Destinations: The Hamptons // Playground of the Posh

May 19, 2015

If you thought the Setai was upper-tier, just you wait.
For the uninitiated, some basic trivia: The Hamptons is not a single place, but a collection of well-heeled communities on far eastern end of Long Island that happen to have “-hampton” in the name: Bridgehampton, East Hampton, Westhampton, Southampton, Northampton, Hampton Bays, and West Hampton Dunes. In and among these are towns and hamlets like Wainscott, Sag Harbor, Montauk, and Quogue that, while lacking the “-hampton” badge, are still considered to be members of the club. Oddly enough, there is no town just called “Hampton.”
And one might wonder, given that every last “hampton” is more or less a bump on a long, how The Hamptons came to have a hammerlock on the American elite and what can there is to do once they get there? The first part comes down to A/C; once you could cool down a beach house, mountain getaways like the Catskills and Berkshires became redundant, and the rich and famous of New York society sloshed along the Long Island coast like a tsunami.
As for the second question, this is where house parties are the highlight. It is not to say that there aren’t scads of bars and nightclubs to hit—there are plenty, ranging from 75 Main and Elm in Bridgehampton to South Pointe in Southampton—but the real hook is to finagle an invite to some posh soiree on a beachside mansion. How to score an invite? Hang out at the clubs and charm your way in. The Hamptons is where connections and networking mean everything.
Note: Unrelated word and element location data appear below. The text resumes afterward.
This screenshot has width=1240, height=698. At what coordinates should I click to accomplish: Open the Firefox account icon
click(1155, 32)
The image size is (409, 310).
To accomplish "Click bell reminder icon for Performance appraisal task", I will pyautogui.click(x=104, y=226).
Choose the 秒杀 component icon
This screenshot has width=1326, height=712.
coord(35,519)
Aside from the fact yoe rubbing shoulders with royalty both real and imagined, The Hamptons is much like any other beach resort, ballooning to near bursting in the summer and deflating into near-obscurity in the winter. Winter is for the die-hards.
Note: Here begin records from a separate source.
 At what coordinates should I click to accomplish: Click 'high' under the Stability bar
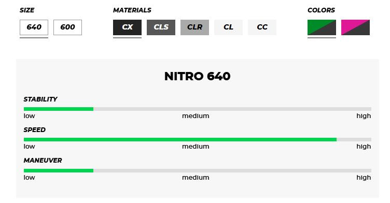pyautogui.click(x=364, y=116)
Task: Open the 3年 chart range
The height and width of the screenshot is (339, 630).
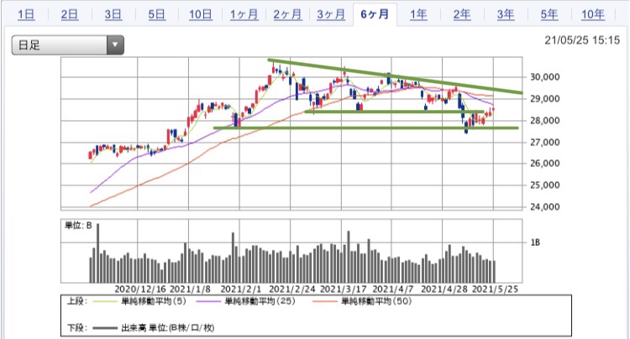Action: click(506, 15)
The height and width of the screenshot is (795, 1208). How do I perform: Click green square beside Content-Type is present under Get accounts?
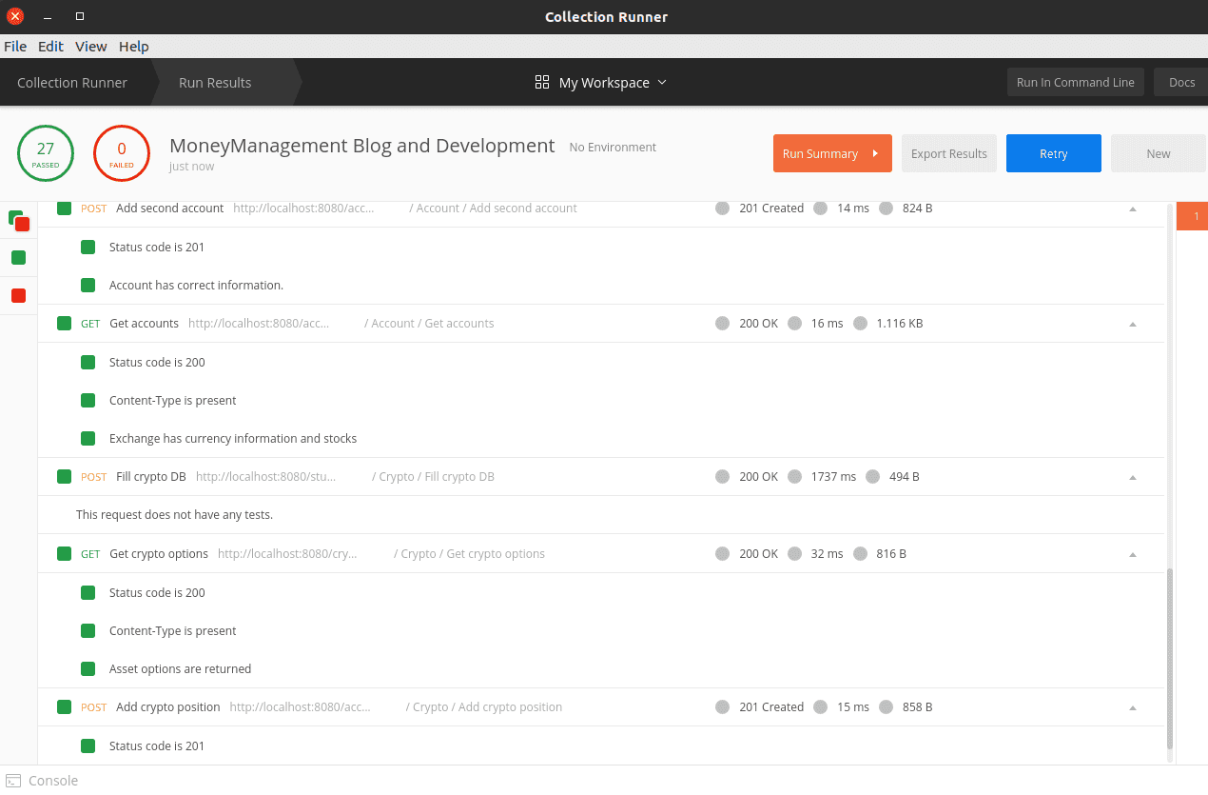click(88, 401)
But when you have a season that lasts from Memorial Day to Labor Day, in a region covering several hundreds of miles, when is the best time to go? East Hampton has a world-renowned fireworks display on the 4th of July; The Hamptons Food & Wine Festival kicks off in August and pulls in culinary masters from around the globe. To really get a taste of how rarified it gets, the late-August Hamptons Classic is the see-and-be-seen must-do. The largest equestrian show in the country (1,500 horses, 60,000 spectators), many of the riders have a few Olympic Games under their belts—and medals.